Reproduce the following lines verbatim, keeping every character and line break unchanged.

* Start Dataset *

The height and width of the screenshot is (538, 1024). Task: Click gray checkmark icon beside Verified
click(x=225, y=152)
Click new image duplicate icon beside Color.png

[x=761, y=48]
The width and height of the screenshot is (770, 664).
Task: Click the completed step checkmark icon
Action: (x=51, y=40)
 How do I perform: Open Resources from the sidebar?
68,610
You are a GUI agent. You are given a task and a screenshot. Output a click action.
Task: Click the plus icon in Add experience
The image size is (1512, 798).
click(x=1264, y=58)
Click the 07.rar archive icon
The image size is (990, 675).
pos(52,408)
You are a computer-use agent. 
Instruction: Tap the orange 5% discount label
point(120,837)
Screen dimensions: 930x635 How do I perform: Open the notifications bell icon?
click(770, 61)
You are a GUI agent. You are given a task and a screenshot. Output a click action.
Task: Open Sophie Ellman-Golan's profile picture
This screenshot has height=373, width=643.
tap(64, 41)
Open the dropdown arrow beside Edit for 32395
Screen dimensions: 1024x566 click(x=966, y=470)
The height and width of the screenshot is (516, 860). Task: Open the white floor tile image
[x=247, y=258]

* End Dataset *

(Finished task):
The height and width of the screenshot is (538, 1024). Task: Click gray checkmark icon beside Verified
click(x=225, y=152)
Click new image duplicate icon beside Color.png

[x=761, y=48]
The width and height of the screenshot is (770, 664).
Task: Click the completed step checkmark icon
Action: (x=51, y=40)
 How do I perform: Open Resources from the sidebar?
68,610
You are a GUI agent. You are given a task and a screenshot. Output a click action.
Task: Click the plus icon in Add experience
The image size is (1512, 798).
click(x=1264, y=58)
Click the 07.rar archive icon
The image size is (990, 675).
pos(52,408)
You are a computer-use agent. 
Instruction: Tap the orange 5% discount label
point(120,837)
Screen dimensions: 930x635 How do I perform: Open the notifications bell icon?
click(770, 61)
You are a GUI agent. You are given a task and a screenshot. Output a click action.
Task: Open Sophie Ellman-Golan's profile picture
This screenshot has height=373, width=643.
tap(64, 41)
Open the dropdown arrow beside Edit for 32395
Screen dimensions: 1024x566 click(x=966, y=470)
The height and width of the screenshot is (516, 860). Task: Open the white floor tile image
[x=247, y=258]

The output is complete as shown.